Perhaps the magazines are partly to blame-one week Nicole Ritchie is a dangerously thin cautionary tale, the next week the same rag declares her a fashion icon-but it's not just the movie star-obsessed who feel schizophrenic about their bodies and looks. Smart, funny women-like the ones in these pages, who are otherwise engaged in life and mostly doing just fine, thank you very much-feel it too. When Jennifer Carsen is diagnosed with a potentially fatal illness the first thing she looks up is whether or not the treatment is going to make her gain weight. Kim Keltner is kept up at night pondering her areolas. Roseanne Malfucci needs three alter egos and a therapist to make peace with her breasts.
Not that all of our concerns are cosmetic. Many women can still feel acutely the horror of puberty, when their bodies seemed suddenly not their own. After a diagnosis of scoliosis at age 13, Adrianne Bee imagines her spine as "some sort of clear, headless snake that dwelled along the ocean floor and had yet to be classified by scientists." Tara Bray Smith remembers long adolescent afternoons spent examining herself in the mirror until she was intimately familiar with even her most hidden parts.

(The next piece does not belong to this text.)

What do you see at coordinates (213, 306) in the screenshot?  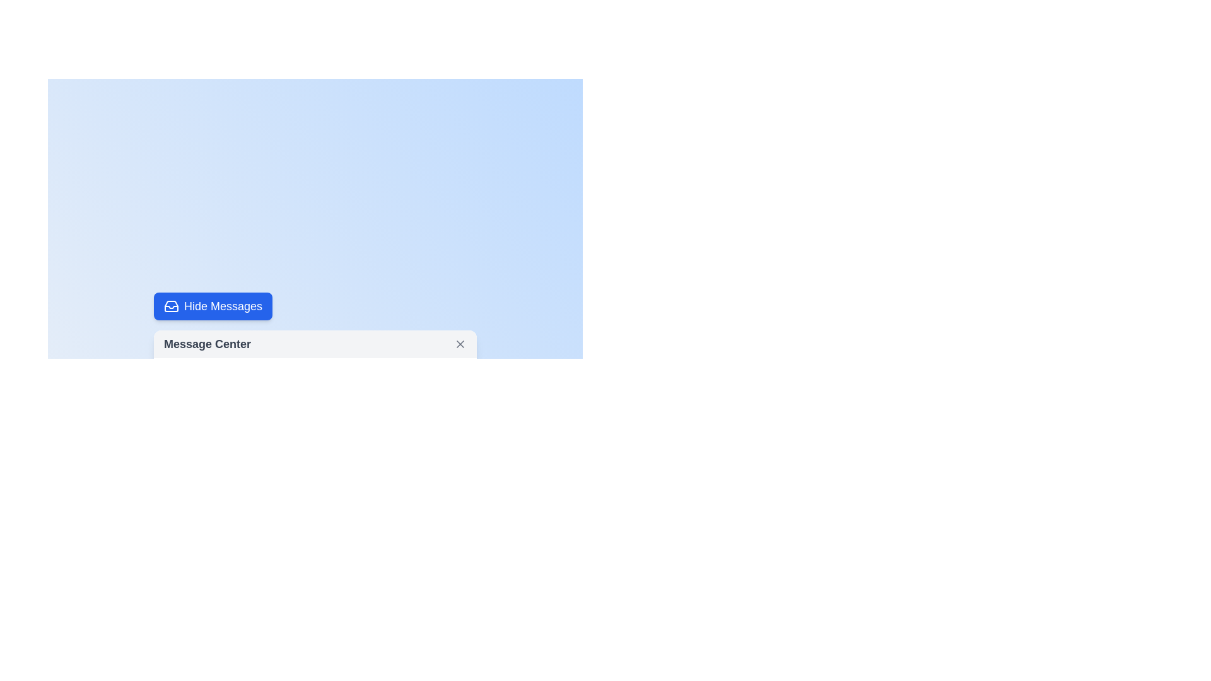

And for those of us who survive adolescence unscathed (ha!), aging, pregnancy and illness can change what was a nice, comfortable relationship into something fraught and adversarial. As she starts chemotherapy for breast cancer, Patricia Bunin realizes the only hairstyle in the world she most desires is her own doomed ‘do. Molly Watson reluctantly enters the world of infertility, confirming her suspicions that what was once pretty fun is now a chore. Monica Holloway wants to age with grace and dignity like Georgia O'Keefe but something about L.A. keeps tempting her through the doors of the dermatologist's office.
This book is not an antidote. It will not cure you of your obsessions or help patch up your relationship with your thighs. It doesn't urge you to practice acceptance or learn to love your love handles. We're not optimistic that this is the year we'll all get comfortable with the size of our breasts, and don't look to us if you want to be talked out of dieting. Beauty and the American Woman's quest to tackle, tame, and control her is a far too convoluted social knot, one that a single funny book can scarcely begin to unravel.
What we're offering, aside from hilarity and wit and straight-up laugh-out-loud writing, is the solace that can be found in commonality. You thought you were the only one battling pimples and hairs and moles and cellulite and banana boobs? You thought you were the only person ashamed at the depth of your shallowness when it comes to your looks? Well, take comfort. What the essays in this book offer if they offer nothing else is proof, once and for all, that you are not alone with your vanity or your ugliness or your concerns. Not even close. We are in this together, warts and all.